# TEXTO DE LECTURA
PROBLEMAS Y CUESTIONES ALREDEDOR DE LA PONENCIA LOS ESCENARIOS DE LA MEMORIA. HISTORIA, RECUERDO Y VISUALIDAD DE

JAVIER GURPEGUI.

Sujeto y hecho histórico. La ponencia parte del cuestionamiento de la existencia

autónoma de un sujeto que recuerda, así como de unos acontecimientos previos al acto de recordar, exentos de un proceso de interpretación y comprensión.

Este cuestionamiento, ¿queda reducido al rango de un mero ejercicio de radicalidad epistemológica, o tiene unas implicaciones político-ideológicas concretas? ¿Cuáles son éstas?

Memoria versus historia y crítica teóricamente fundamentada. En la ponencia

se alerta contra una esfera pública permanentemente tutelada desde esferas académicas o profesionales. Dicho de otra forma, una memoria colectiva visual del pasado vigilada desde la historia del cine o desde una crítica cinematográfica dotada de una fundamentación altamente teórica.

# DATOS
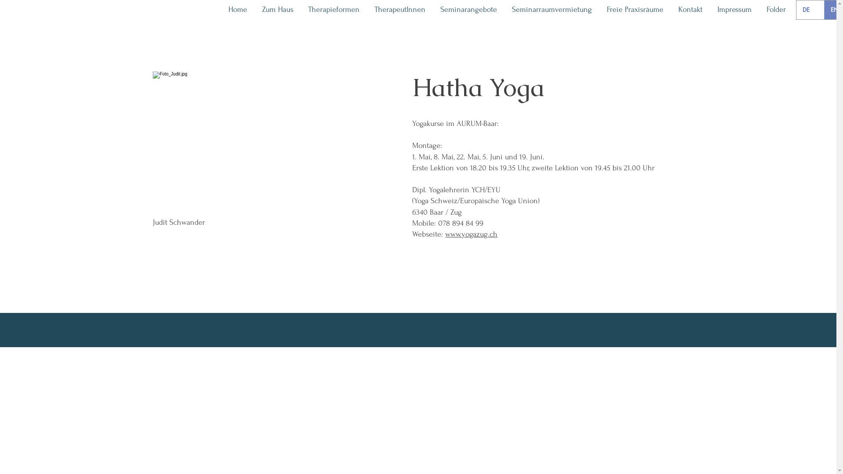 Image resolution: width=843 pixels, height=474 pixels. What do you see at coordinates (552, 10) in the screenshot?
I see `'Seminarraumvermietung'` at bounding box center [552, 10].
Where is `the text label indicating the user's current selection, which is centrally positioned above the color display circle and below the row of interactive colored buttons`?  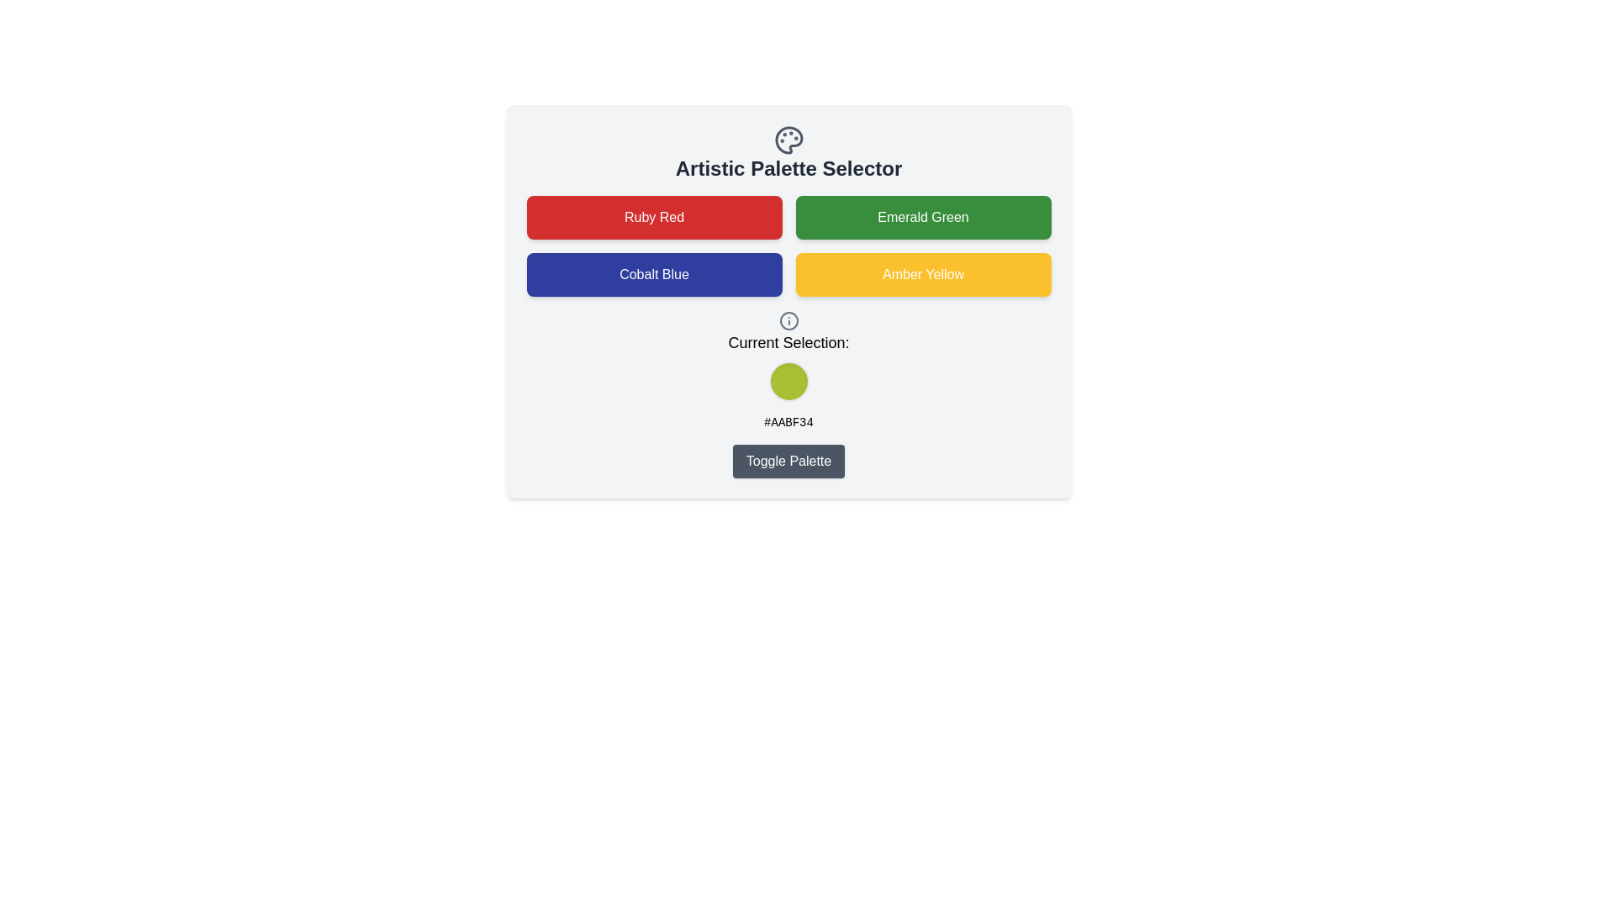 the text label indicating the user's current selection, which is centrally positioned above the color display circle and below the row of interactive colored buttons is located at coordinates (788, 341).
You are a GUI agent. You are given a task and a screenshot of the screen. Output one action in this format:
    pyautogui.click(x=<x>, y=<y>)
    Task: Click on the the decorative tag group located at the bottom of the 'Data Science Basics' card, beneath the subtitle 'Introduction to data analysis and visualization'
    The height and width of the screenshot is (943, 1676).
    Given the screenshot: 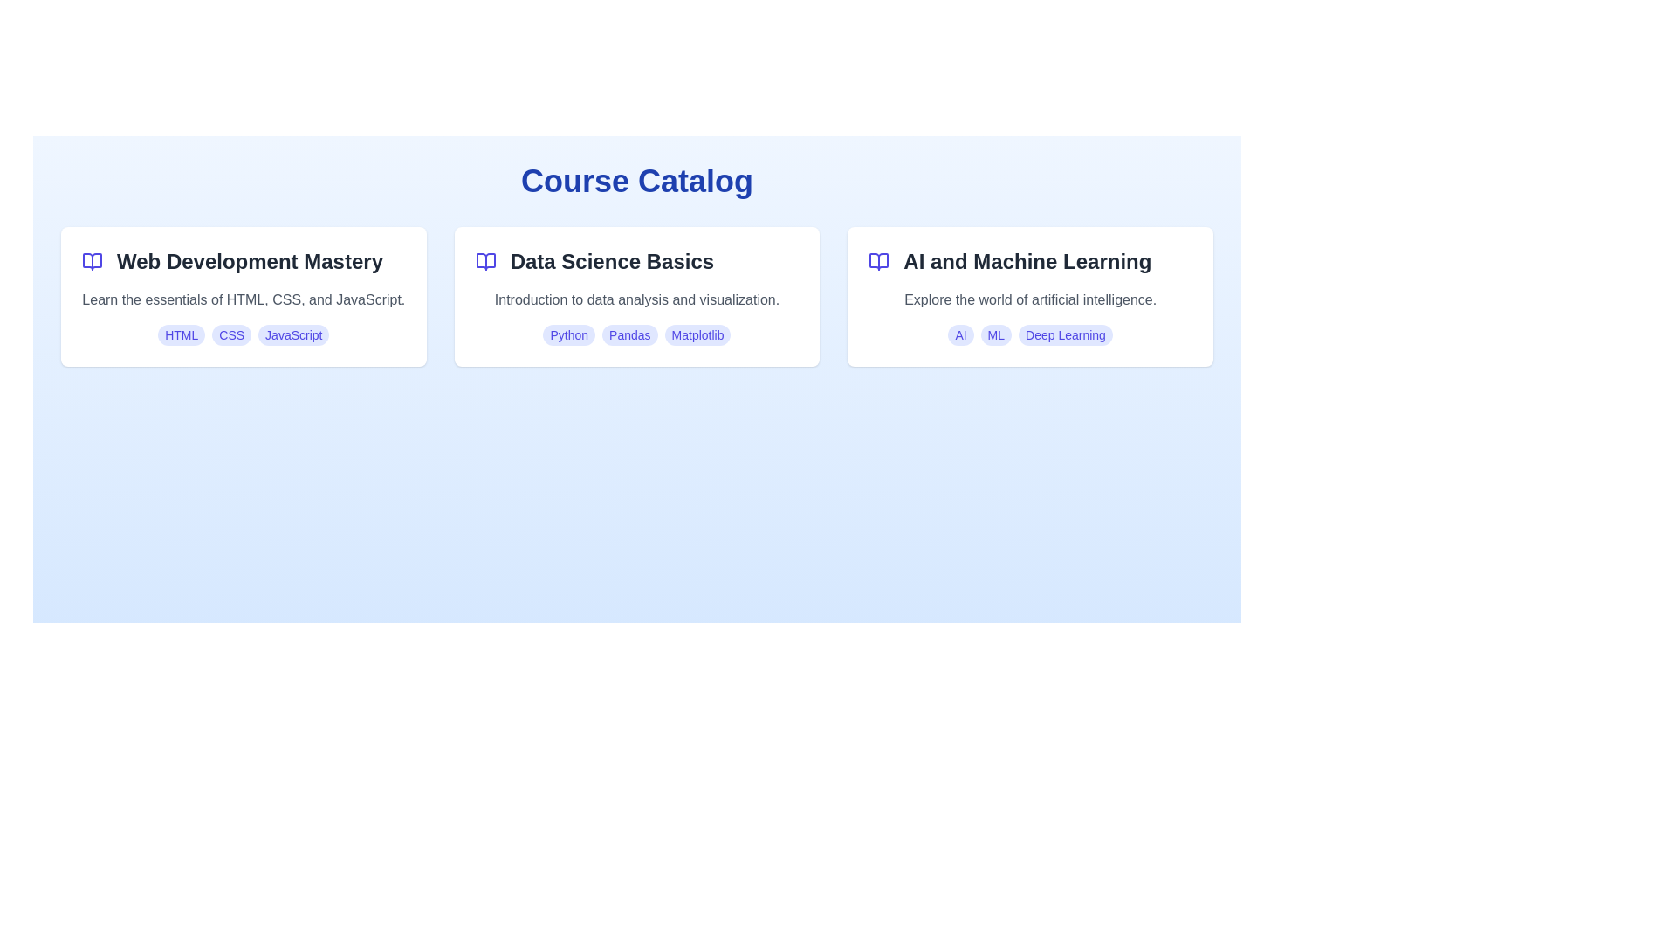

# ACTIVIDADES PROPUESTAS
a. En el texto de lectura, ¿contra qué se alerta en la ponencia?
b. Reproduzca del texto de lectura todo el fragmento que va desde "autónoma de un" hasta "fundamentación altamente teórica.".

# CLAVE DE RESPUESTAS
a. Contra una esfera pública permanentemente tutelada desde esferas académicas o profesionales.

b.
autónoma de un sujeto que recuerda, así como de unos acontecimientos previos al acto de recordar, exentos de un proceso de interpretación y comprensión.

Este cuestionamiento, ¿queda reducido al rango de un mero ejercicio de radicalidad epistemológica, o tiene unas implicaciones político-ideológicas concretas? ¿Cuáles son éstas?

Memoria versus historia y crítica teóricamente fundamentada. En la ponencia

se alerta contra una esfera pública permanentemente tutelada desde esferas académicas o profesionales. Dicho de otra forma, una memoria colectiva visual del pasado vigilada desde la historia del cine o desde una crítica cinematográfica dotada de una fundamentación altamente teórica.